METHODS:INTRODUCTION:Triple pelvic osteotomy (TPO) involves periacetabular osteotomies of the ilium, ischium, and pubis to reorient the acetabulum. This operation is indicated in certain situations for the treatment of developmental dysplasia of the hip, dysplastic neuromuscular hips, and for containment of the femoral head in cases of Legg-Calvé-Perthes disease. METHODS:This retrospective cohort study compares radiographic outcomes of patients who underwent TPO using two different techniques and describes a novel single-incision direct lateral approach. TPO was performed on 22 patients by the senior author. The first 10 patients underwent TPO through a single-incision anterolateral approach. The last 12 patients underwent TPO using the direct lateral approach. Preoperative and postoperative pelvic radiographs were reviewed for each patient, and the migration index and center-edge angle were recorded.
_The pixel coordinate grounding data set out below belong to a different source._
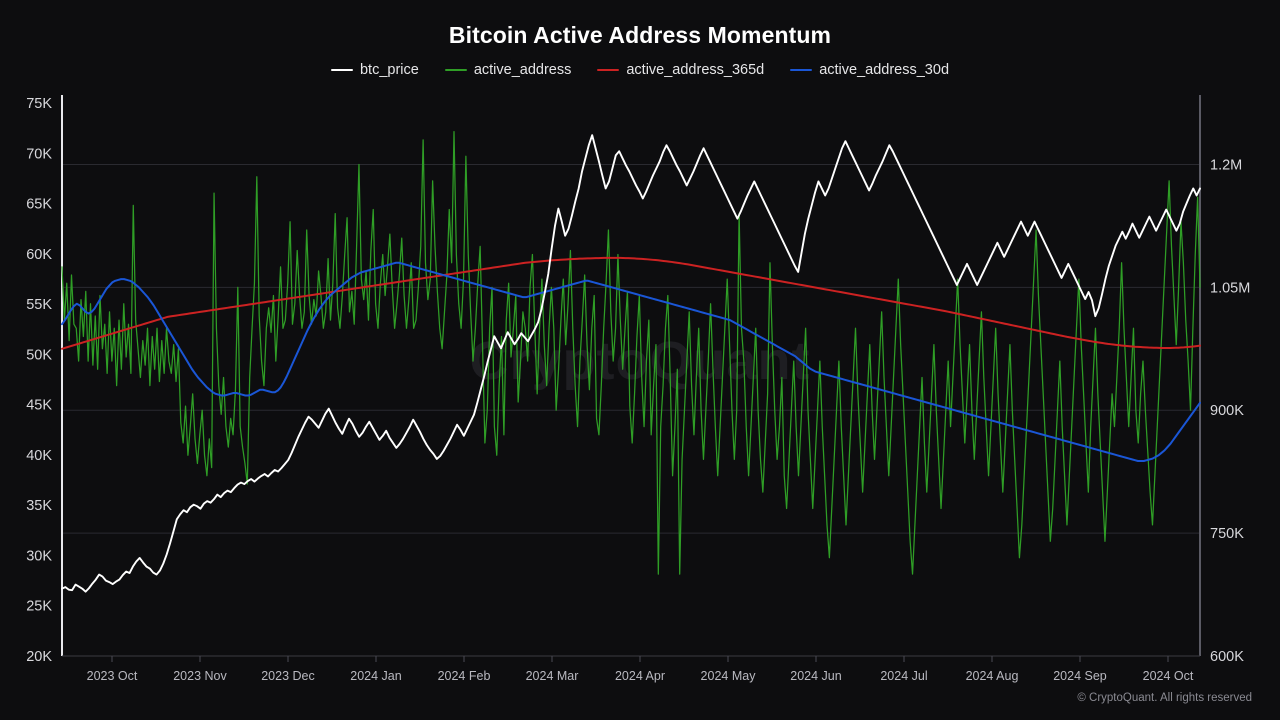 Image resolution: width=1280 pixels, height=720 pixels. Describe the element at coordinates (1227, 534) in the screenshot. I see `svg-text: 750K` at that location.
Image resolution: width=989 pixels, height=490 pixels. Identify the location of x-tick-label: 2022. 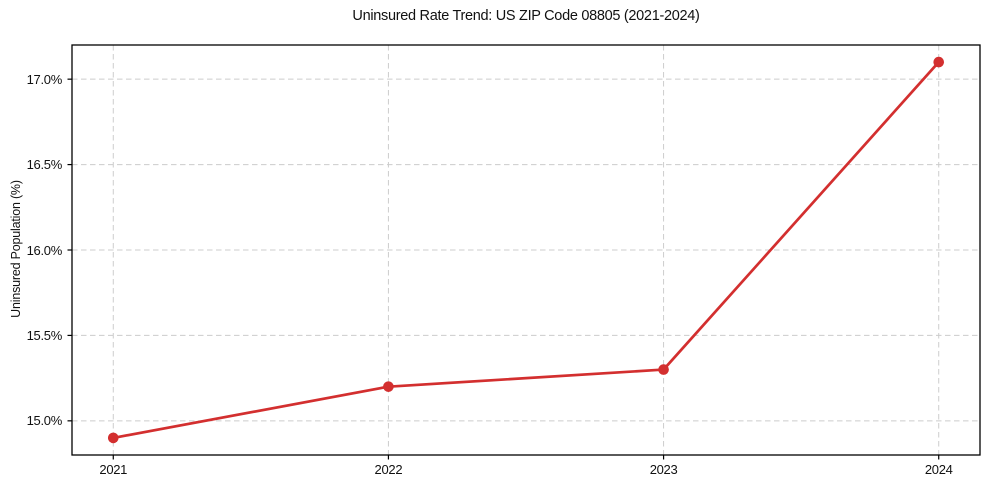
(388, 470).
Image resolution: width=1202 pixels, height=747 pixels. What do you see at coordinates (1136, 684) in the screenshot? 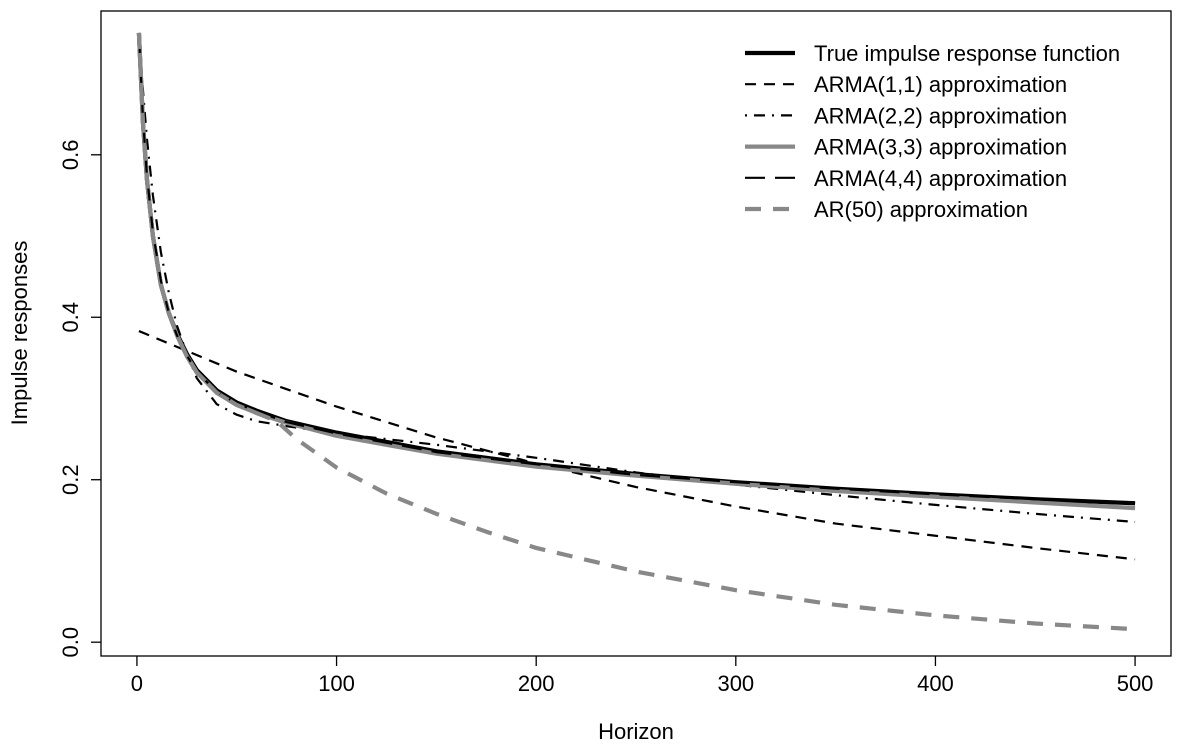
I see `x-tick-label: 500` at bounding box center [1136, 684].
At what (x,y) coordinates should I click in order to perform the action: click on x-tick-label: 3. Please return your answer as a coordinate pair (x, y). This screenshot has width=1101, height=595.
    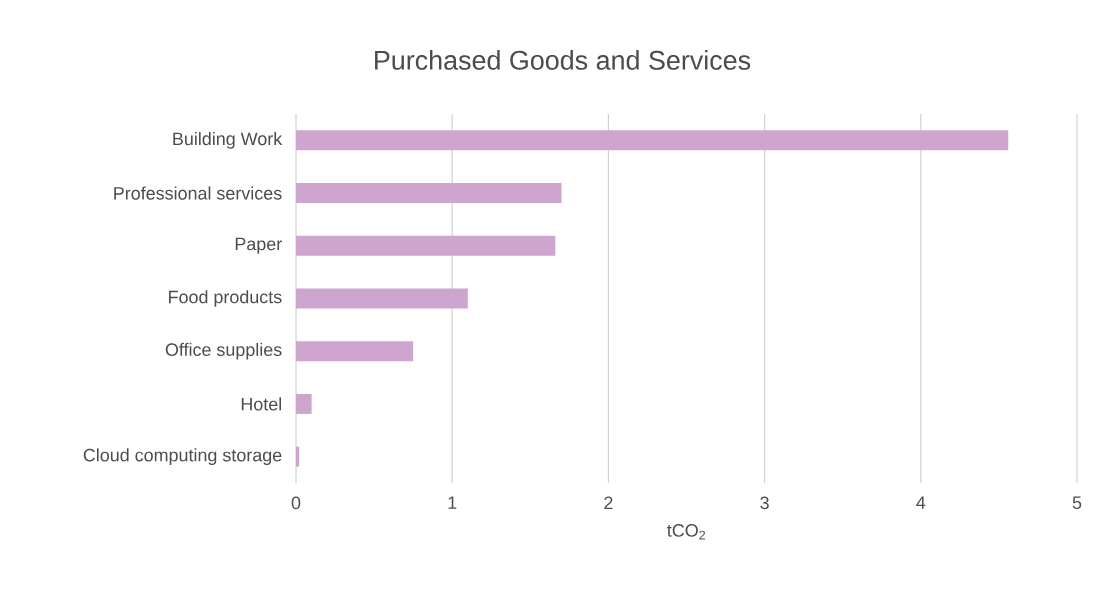
    Looking at the image, I should click on (764, 503).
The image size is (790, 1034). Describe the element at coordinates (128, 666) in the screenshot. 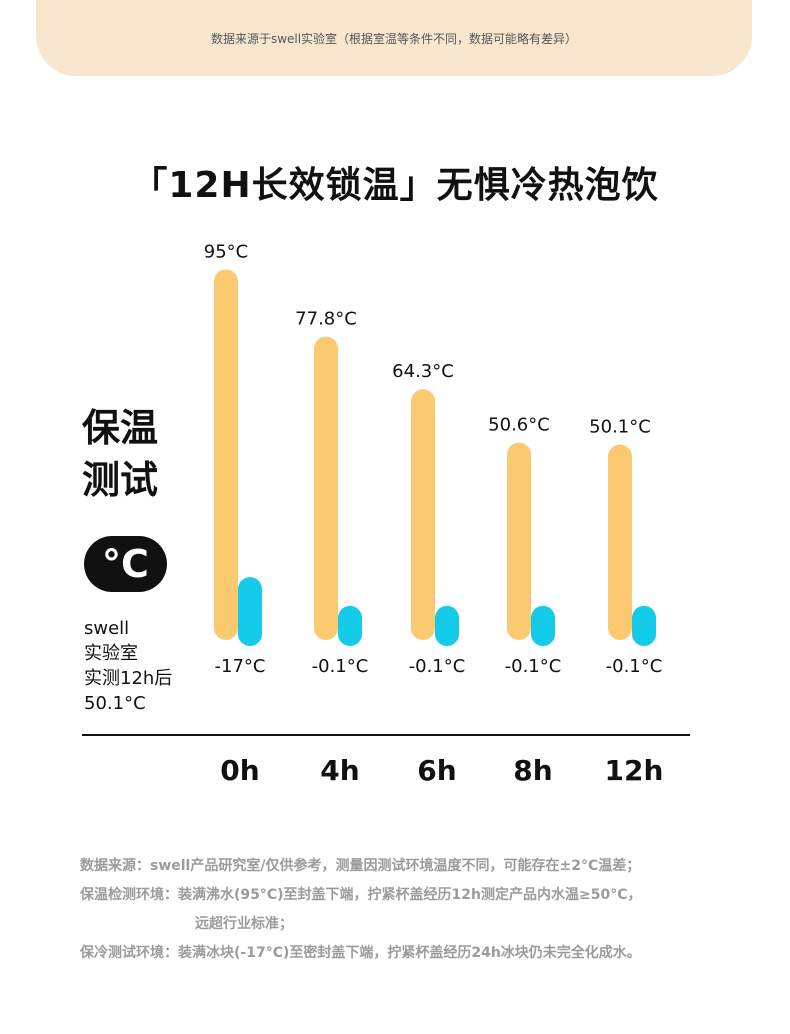

I see `side-note: swell 实验室 实测12h后 50.1°C` at that location.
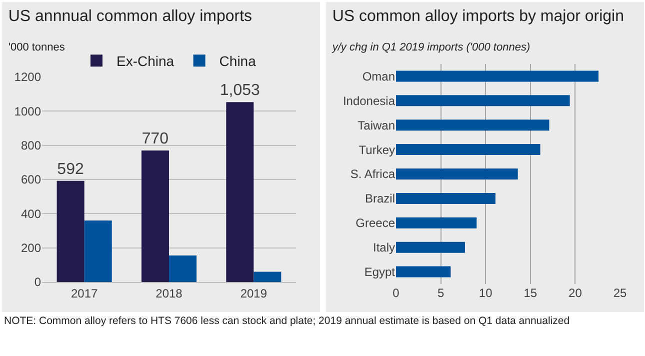 Image resolution: width=645 pixels, height=356 pixels. I want to click on x-tick-label: 20, so click(575, 293).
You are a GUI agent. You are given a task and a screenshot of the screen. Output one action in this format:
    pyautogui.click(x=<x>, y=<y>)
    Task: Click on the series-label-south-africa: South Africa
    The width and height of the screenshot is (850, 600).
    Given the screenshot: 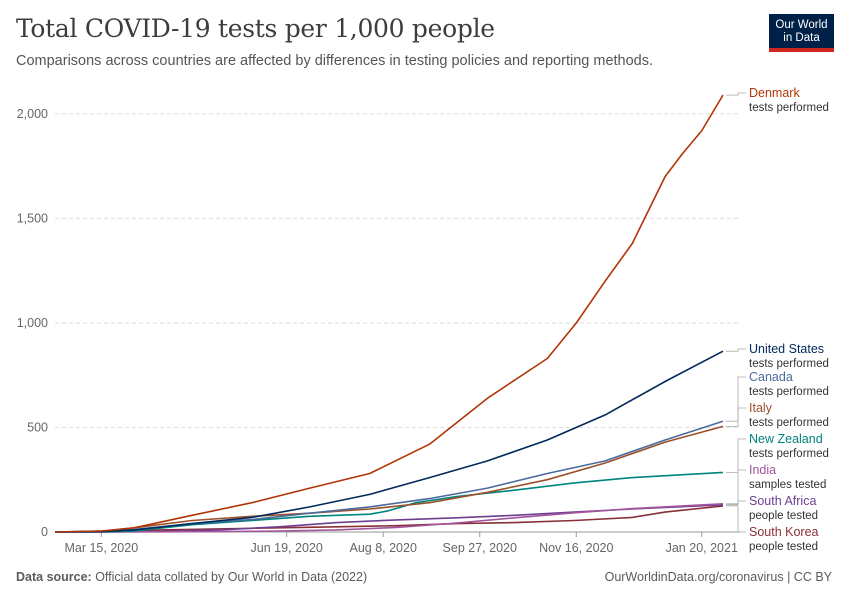 What is the action you would take?
    pyautogui.click(x=782, y=501)
    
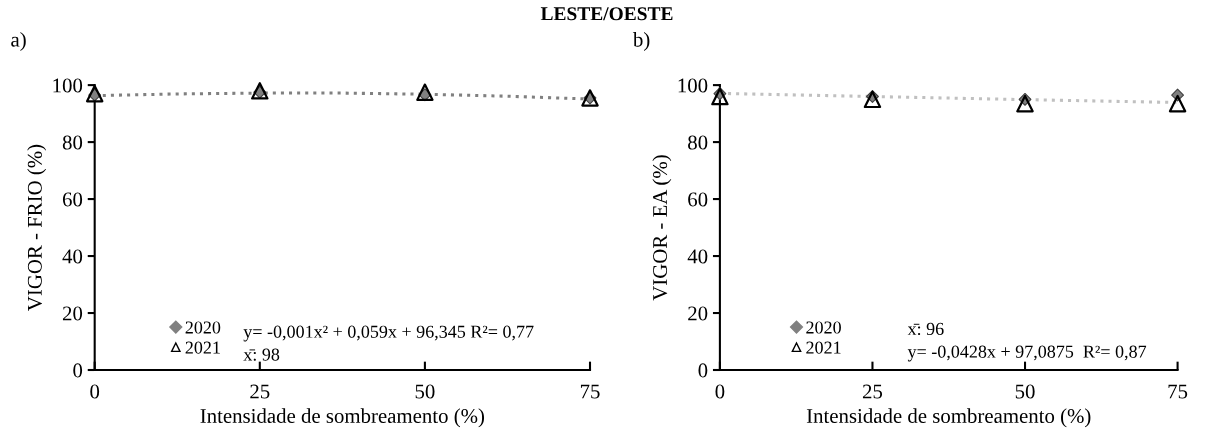 The width and height of the screenshot is (1214, 441). Describe the element at coordinates (262, 354) in the screenshot. I see `annotation: x̄: 98` at that location.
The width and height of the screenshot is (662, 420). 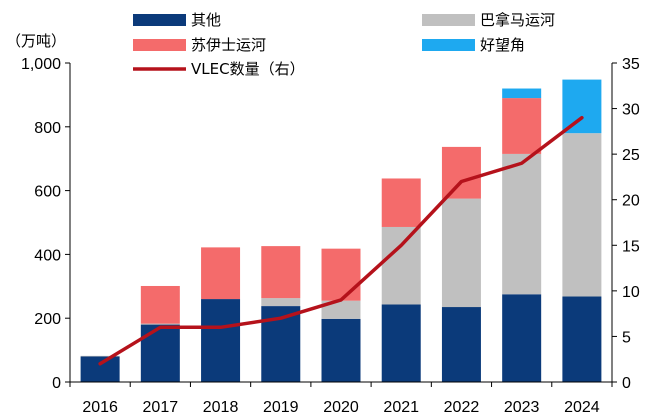 I want to click on x-tick-label-2018: 2018, so click(x=221, y=408).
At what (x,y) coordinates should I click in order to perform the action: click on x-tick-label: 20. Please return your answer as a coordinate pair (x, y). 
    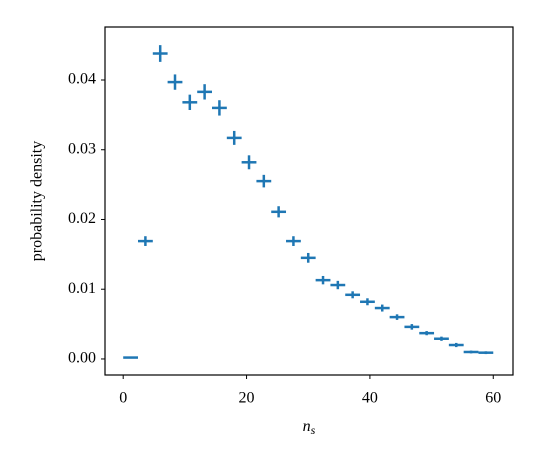
    Looking at the image, I should click on (247, 398).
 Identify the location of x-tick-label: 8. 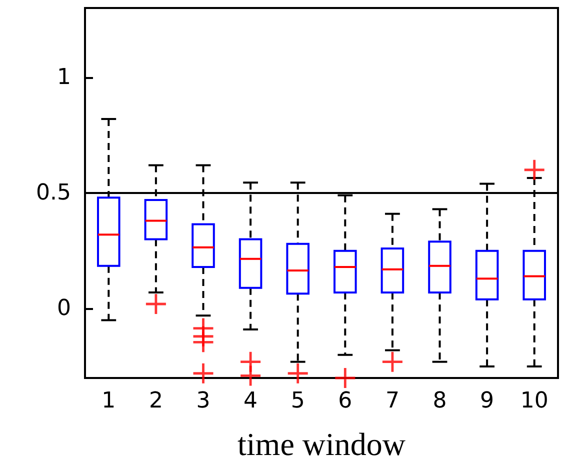
(440, 401).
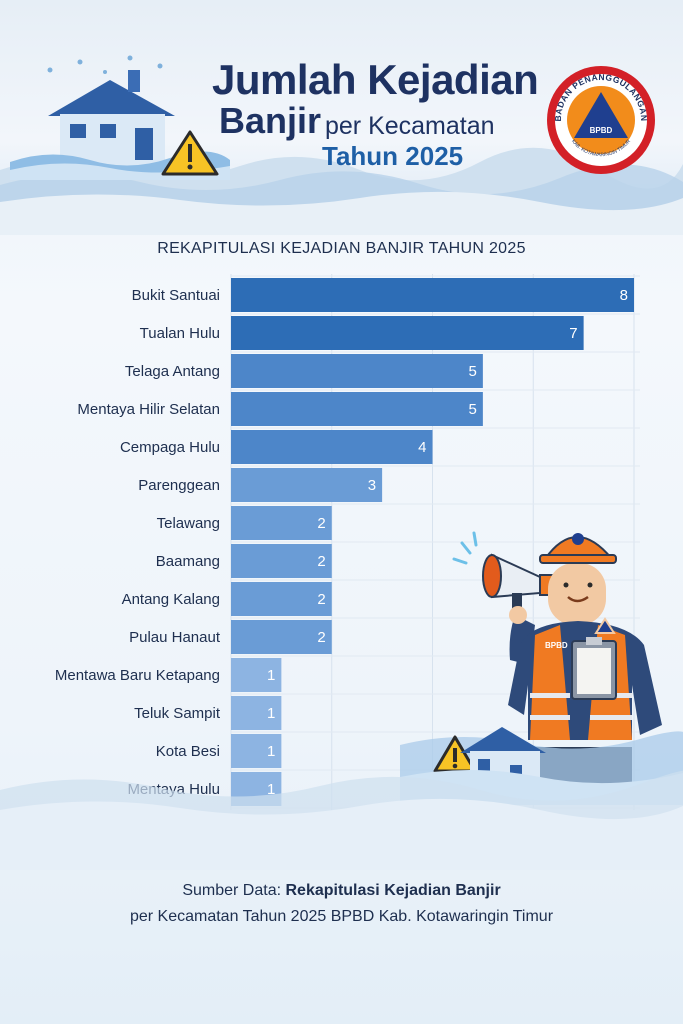  What do you see at coordinates (188, 752) in the screenshot?
I see `category-label: Kota Besi` at bounding box center [188, 752].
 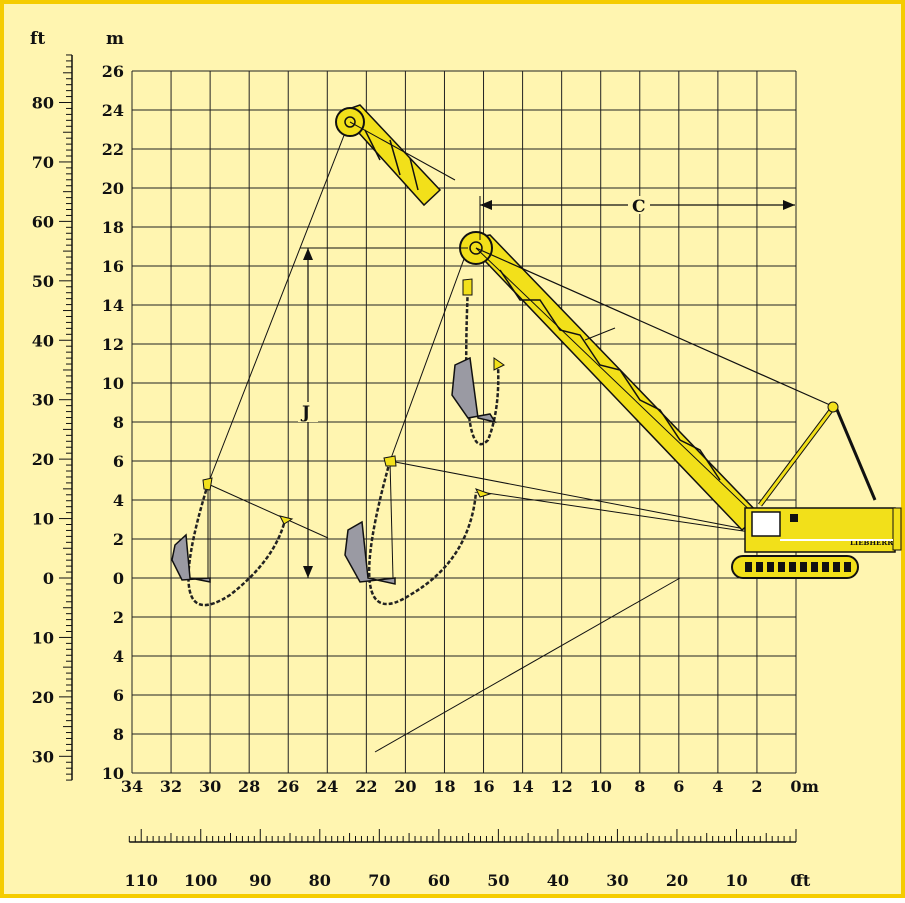 I want to click on crawler-tracks, so click(x=795, y=567).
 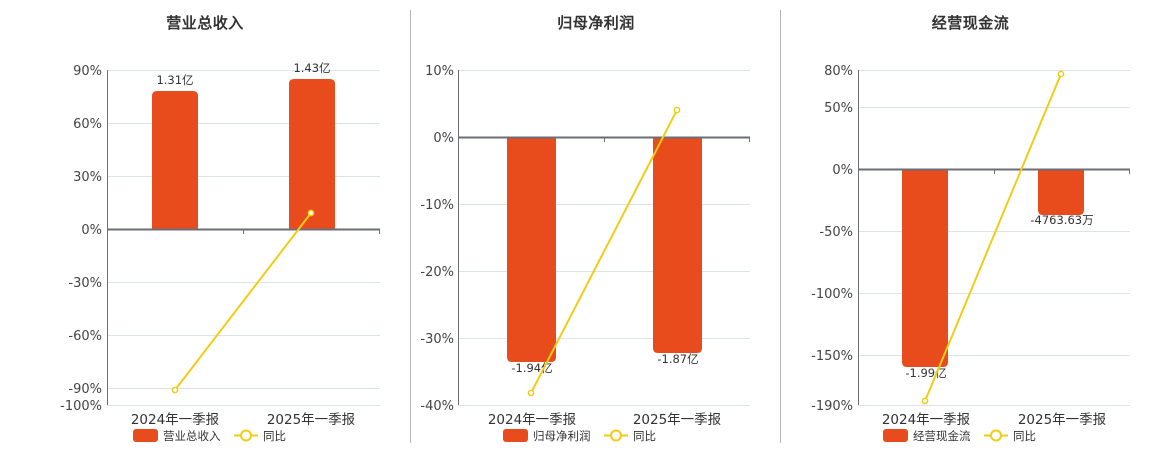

RESULTS:The migration index and center-edge angle were evaluated and were not found to be significantly different between the anterolateral and direct lateral groups. The direct lateral approach is described. CONCLUSION:The direct lateral approach for TPO is equivalent to the anterolateral approach on radiographic evaluation. Advantages of the direct lateral approach include direct visualization of the ischial osteotomy, effective mobilization of the acetabulum, and safety of the sciatic nerve.